Liz Shannon, 'Review' (The List, 30/10/2008)
The packaging from healthy breakfast cereals, eye drops, tooth polish and intensive moisturizing lotion may not sound like promising subject matter for contemporary art, but Alex Frost’s excellent new exhibition consists of works based on just these everyday items. Accompanied by a publication that includes Frost’s beautiful ‘Blind Drawing’ self-portraits and works that further elucidate Compassion Fatigue’s sculptural themes, the exhibition features a body of work that is both visually and conceptually intriguing, despite its apparently banal subject matter.

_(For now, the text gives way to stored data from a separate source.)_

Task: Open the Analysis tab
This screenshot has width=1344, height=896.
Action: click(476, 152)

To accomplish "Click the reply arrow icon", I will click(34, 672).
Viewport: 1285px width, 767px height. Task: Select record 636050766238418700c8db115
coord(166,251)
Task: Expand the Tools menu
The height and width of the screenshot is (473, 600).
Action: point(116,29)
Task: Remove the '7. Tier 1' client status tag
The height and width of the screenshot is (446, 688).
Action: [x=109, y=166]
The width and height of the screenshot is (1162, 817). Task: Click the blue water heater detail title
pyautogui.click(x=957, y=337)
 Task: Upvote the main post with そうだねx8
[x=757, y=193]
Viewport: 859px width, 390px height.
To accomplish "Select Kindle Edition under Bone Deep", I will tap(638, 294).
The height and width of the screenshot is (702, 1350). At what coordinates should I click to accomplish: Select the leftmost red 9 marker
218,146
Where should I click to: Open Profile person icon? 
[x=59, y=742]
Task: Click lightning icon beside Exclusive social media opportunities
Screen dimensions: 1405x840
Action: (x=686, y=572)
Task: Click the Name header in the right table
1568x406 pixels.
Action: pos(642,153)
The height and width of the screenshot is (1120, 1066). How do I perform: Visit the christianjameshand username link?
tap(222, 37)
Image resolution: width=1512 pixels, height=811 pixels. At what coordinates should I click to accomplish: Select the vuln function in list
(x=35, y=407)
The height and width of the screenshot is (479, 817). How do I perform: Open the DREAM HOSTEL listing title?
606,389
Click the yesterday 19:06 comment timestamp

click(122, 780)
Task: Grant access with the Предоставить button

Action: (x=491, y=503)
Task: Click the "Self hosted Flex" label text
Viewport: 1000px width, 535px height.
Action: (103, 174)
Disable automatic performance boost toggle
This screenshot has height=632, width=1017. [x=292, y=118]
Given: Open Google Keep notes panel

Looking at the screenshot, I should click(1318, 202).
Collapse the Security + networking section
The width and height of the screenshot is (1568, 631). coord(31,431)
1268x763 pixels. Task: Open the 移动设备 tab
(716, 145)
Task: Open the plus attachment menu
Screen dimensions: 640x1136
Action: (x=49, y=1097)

‘Adult (Optivita – Berry Oat Crisp)’ is the first work to strike the viewer upon entering the gallery. A large, glistening, wall-mounted mosaic made from broken pieces of ceramic tile (as opposed to traditional tesserae), it depicts the front of a box of health-improving cereal, the popular modern antidote to too much good living. It is a striking and colourful piece that dominates the space and maintains an odd attraction, even once the viewer has identified the mundane origin of the mosaic’s outsized design. In the next-door gallery, an oversized, bullet-shaped sculpture of simultaneously dynamic and misshapen appearance entitled ‘Adult (Optrex – Dry Eyes)’ has been similarly decorated with shiny pieces of tile. Like the previous piece, it is strangely beautiful, featuring gentle gradations of colour and clumsily thick stripes of tile at its base, designed to represent a barcode.
Alongside these outsized ‘Adult’ works is a series of smaller pieces depicting boxed products approximately to scale, which the artist has wryly entitled ‘Young Adults’. These works, made of polymer clay, accurately represent the packaging of the chosen product, down to the instructions and barcodes. However, each of these pieces is swollen and bulbous, as tough they have been squashed and reshaped in transit.
Through the representation of these imperfect, branded, over-the-counter products, which are designed to alleviate our minor, cosmetic ailments or prevent future ill health, Frost identifies a bourgeois aspirational intent lurking behind the purchase of these items. Compassion Fatigue successfully challenges the viewer’s preconceived ideas relating to the reassuring nature of health ad lifestyle ‘medicine’ and calls into question the cultural and class aspects of their consumption.